Un sistema de transporte intacto es esencial para la rentabilidad de una mina: si la cinta transportadora está parada debido a daños, se generan pérdidas para los operadores. Sin embargo, ¿cómo se puede revisar una correa de varios kilómetros de longitud de forma fiable y con regularidad? El especialista Alemán en correas transportadoras Phoenix Conveyor Belt Systems ha desarrollado un sistema para tal fin y su tecnología ya se está instalando en dos faenas latinoamericanas.

En zonas de explotación chilenas, brasileñas y de otros lugares de Latinoamérica predominan condiciones de uso complejas para las instalaciones de transporte: las minas de cobre más grandes del mundo se extienden a lo largo de varios kilómetros. El material de transporte a veces debe ascender cien metros, otras se transporta cuesta abajo. Y todo ello con variaciones climáticas en ocasiones extremas. Las tormentas de arena y los vientos con una velocidad de hasta 150 km/h forman parte de los desafíos, de igual modo que las caídas de temperatura de 20 grados Celsius.

Y éstas tan sólo son las condiciones generales, puesto que el impacto continuo de material a granel con cantos afilados y abrasivos al cargar la correa impone exigencias muy elevadas a las correas transportadoras.

Incluso las correas transportadoras más resistentes no siempre soportan las cargas y a veces los daños no se detectan a simple vista. Phoenix Conveyor Belt Systems ha desarrollado un sistema completamente autónomo, el Phoenoguard PX, que supervisa constantemente la correa transportadora –24 horas al día, los siete días de la semana– y detecta todos los desperfectos internos y externos gracias a la tecnología de rayos X.

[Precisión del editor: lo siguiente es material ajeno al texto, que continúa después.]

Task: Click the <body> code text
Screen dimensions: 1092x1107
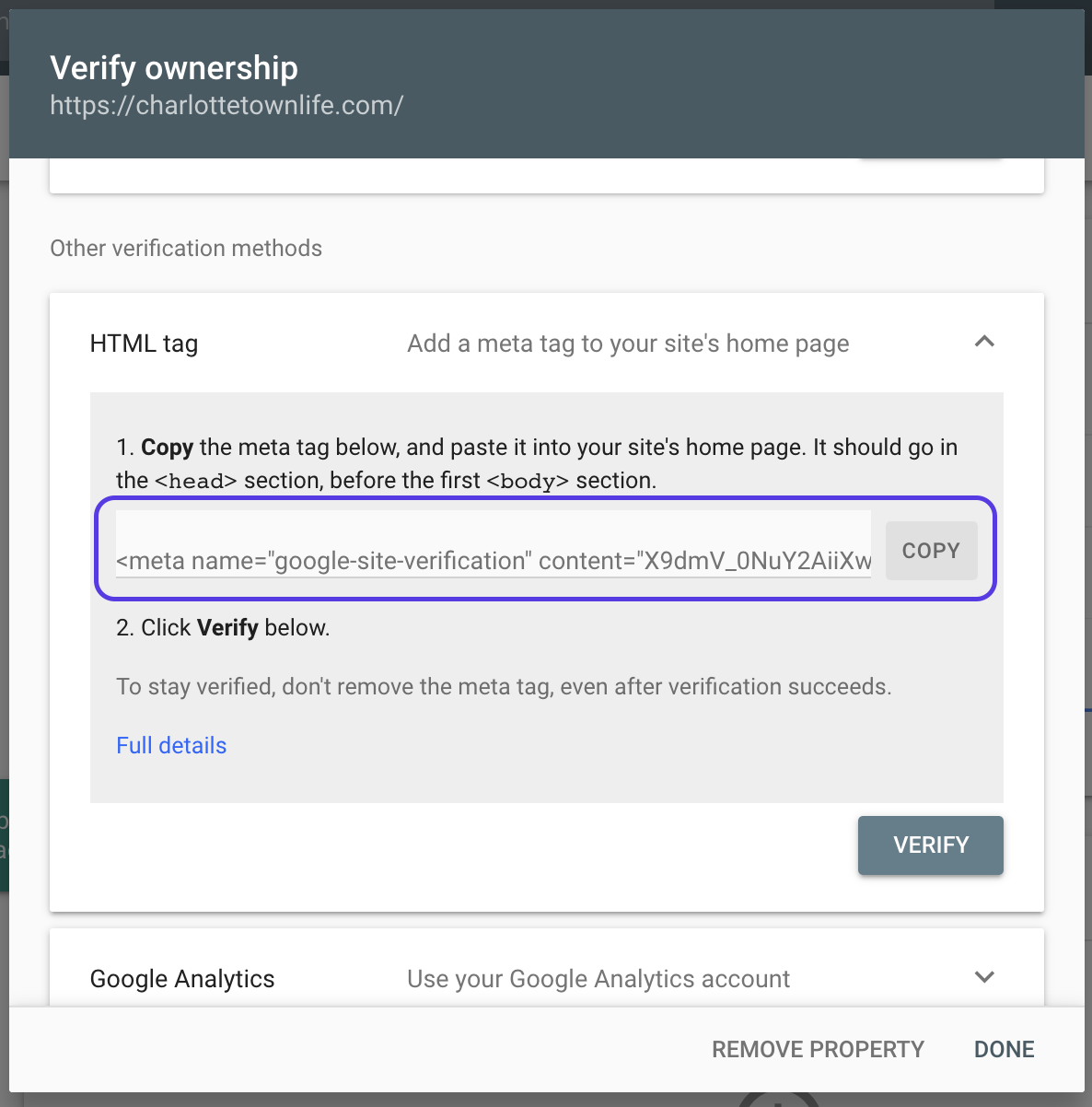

Todas las irregularidades bajo control

El sistema está instalado en Chile desde 2016. Reproduce cada milímetro cúbico de una cinta transportadora de más de 20 kilómetros de longitud, y todo ello incluso con velocidades superiores a seis metros por segundo. Phoenoguard PX compara automáticamente el estado real con las características superficiales almacenadas y, de esta forma, permite una estimación exacta de todos los nuevos daños emergentes: cuerpos extraños, corrosión en los cables de acero o anomalías en los puntos de unión o empalmes, etc.

El sistema puede detener inmediatamente el funcionamiento cuando se detectan defectos que pueden producir una falla en la instalación de correas transportadoras.

Máxima vida útil de la cinta transportadora

A fines de 2016 Phoenoguard PX se instaló una vez más en medio de la selva tropical brasileña. En esta oportunidad, en una cinta de cable de acero Phoenopipe (correa tubular), altamente resistente, de aproximadamente 3,5 km de longitud. De nuevo, un caso extremo de aplicación que demuestra la fiabilidad de la cinta transportadora de Phoenix y del sistema de supervisión.

Y además, por primera vez el software del Phoenoguard PX se vincula con el sistema de control OPC del operador de faena. De esta forma, el cliente está informado de manera sencilla y rápida sobre cualquier tipo de daño. Gracias al nuevo sistema de supervisión de alta tecnología se reducen el trabajo y los gastos de mantenimiento. Asimismo, se previene la detención no planificada debido a costosos procedimientos de reparación, lo que a su vez evita fallas de producción.

Recientemente Phoenix consiguió otro contrato para la implementación de un sistema Phoenoguard PX para un cliente chileno. Se estima que la instalación habrá finalizado en 2018.